More importantly, however, legalizing brothels would prove a nightmare for the very group it is supposed to help: vulnerable young people, mostly women and girls, trapped in the sex trade by pimps and organized crime. Moving their “work” indoors might shield it from public view, but will not shield them from abuse. According to Lisa Steacy of Vancouver Rape Relief and Women’s Shelter, “striking down the laws won’t make women safer … Women are not any safer behind closed doors than in public.”
Instead of protecting vulnerable women, legalizing brothels would simply expand the sex industry and entrench two classes of workers, the ‘legitimate’ ones in brothels and the lesser ones on the streets.
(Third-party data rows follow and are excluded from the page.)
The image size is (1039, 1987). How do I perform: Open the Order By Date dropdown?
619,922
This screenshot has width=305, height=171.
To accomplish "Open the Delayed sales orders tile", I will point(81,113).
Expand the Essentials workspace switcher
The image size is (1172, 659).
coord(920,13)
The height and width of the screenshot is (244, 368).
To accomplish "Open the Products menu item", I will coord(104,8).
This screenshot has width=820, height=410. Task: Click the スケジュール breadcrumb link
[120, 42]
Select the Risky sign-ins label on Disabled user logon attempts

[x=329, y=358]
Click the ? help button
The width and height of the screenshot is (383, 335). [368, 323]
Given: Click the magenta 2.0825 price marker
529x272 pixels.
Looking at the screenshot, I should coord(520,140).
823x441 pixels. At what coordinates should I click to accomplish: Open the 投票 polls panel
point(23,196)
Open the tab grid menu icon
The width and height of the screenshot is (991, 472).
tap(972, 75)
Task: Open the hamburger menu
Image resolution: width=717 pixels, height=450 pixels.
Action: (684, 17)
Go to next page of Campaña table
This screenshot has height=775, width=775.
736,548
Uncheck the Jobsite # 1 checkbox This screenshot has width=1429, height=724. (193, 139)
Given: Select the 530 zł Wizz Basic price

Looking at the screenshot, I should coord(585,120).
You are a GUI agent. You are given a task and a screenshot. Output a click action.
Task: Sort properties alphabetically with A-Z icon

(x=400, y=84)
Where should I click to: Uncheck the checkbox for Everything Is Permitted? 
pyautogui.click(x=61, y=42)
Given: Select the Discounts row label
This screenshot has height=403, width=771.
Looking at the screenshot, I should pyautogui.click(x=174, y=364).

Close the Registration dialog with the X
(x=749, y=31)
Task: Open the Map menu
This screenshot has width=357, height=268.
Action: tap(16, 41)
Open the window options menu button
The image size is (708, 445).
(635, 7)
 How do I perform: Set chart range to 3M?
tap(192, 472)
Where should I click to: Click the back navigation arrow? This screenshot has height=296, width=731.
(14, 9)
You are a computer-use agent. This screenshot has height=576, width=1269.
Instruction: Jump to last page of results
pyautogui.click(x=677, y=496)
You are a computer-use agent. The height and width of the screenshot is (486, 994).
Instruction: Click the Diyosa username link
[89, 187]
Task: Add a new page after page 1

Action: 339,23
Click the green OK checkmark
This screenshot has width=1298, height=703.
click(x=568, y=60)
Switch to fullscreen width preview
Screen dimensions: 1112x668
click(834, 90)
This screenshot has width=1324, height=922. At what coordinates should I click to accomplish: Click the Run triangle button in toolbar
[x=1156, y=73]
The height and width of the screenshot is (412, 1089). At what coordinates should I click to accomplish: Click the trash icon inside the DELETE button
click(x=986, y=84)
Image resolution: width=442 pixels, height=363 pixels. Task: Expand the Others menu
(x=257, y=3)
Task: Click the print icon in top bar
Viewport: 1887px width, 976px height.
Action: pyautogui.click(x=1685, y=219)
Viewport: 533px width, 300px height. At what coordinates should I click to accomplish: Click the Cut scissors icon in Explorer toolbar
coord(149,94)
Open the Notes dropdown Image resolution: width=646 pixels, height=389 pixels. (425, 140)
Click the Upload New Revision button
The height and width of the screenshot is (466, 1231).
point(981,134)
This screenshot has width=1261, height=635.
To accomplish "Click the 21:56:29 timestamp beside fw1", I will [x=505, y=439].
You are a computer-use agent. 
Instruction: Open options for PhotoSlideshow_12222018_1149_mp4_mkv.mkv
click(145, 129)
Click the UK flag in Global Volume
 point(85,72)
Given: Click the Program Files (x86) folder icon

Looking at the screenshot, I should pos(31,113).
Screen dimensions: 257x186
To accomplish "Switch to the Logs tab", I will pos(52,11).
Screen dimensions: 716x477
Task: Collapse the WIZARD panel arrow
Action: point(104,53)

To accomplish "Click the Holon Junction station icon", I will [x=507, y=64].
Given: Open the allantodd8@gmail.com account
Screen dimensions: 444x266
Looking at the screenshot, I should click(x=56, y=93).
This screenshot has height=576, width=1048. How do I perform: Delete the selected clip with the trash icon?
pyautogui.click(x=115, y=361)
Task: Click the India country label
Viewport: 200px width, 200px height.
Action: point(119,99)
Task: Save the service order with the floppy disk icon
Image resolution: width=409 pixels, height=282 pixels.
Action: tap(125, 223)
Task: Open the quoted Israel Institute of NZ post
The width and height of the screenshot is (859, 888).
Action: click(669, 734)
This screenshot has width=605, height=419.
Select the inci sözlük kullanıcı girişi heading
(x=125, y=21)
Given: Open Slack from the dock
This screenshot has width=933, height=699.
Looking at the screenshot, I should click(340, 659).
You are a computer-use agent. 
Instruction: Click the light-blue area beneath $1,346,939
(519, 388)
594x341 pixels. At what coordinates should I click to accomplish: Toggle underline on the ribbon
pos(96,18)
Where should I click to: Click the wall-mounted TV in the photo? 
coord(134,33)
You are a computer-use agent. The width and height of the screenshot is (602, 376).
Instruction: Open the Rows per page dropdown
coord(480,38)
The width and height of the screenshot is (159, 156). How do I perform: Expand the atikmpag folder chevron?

In fact, groups like Sextrade101 argue that it’s actually easier to victimize prostitutes in private than in public. Founder Natasha Falle, a former prostitute, tells a harrowing tale of abuse — all of which occured while she worked indoors in a common bawdy house. “I made a lot of money. I bought my pimp a Mercedes. I had a Mustang, we lived in a penthouse, but I was still subjected to all of the violence … He broke my arms, my ribs. My nose has been broken three times.”
As for women already on the street, it is unlikely they would benefit from the so-called “safe” environments Bedford proposes. Many of these women, sad to say, wouldn’t “qualify” to work in a regulated brothel. They may have STDs, including AIDS. They may be drug-addicted, they may be mentally ill. Instead of protecting vulnerable women, legalizing brothels would simply expand the sex industry and entrench two classes of workers, the “legitimate” ones in brothels and the lesser ones on the streets.
It would also create demand — and when that demand isn’t met by the local supply of prostitutes, human trafficking would fill the gap. Case studies of Sweden, Denmark and Germany show that “on average, countries with legalized prostitution experience a larger degree of reported human trafficking inflows.” Australia also experienced an increase in trafficking after legalizing prostitution twenty years ago. In Victoria today, there are 100 legal brothels — but also 400 illegal ones, populated mainly by women trafficked from Asian countries who work for lower wages and have none of the protections domestic prostitutes demand. Meanwhile, street workers continue to ply their trade, and are no safer than they were before the profession was legalized.
As for women and girls in general, a victory for Bedford would send an alarming message: that prostitution is perfectly OK. According to Falle, “prostitution will become a licensed business, pimps will be legitimate businesspeople, billboards advertising brothels could start appearing on roadsides” and “a brothel could open up in the apartment next to yours or in the house next to yours.”
Prostitution is not always a compact between consenting adults. While there are women who, like Bedford, are wholly comfortable with their choice of work and lifestyle, child prostitutes, abused women and trafficked sex slaves are hardly in the same category.
Striking down Canada’s prostitution laws would only increase the ability of gangs and pimps to victimize them. If the Supreme Court goes that route, it would not protect their Charter right to security, but expose them to greater harm.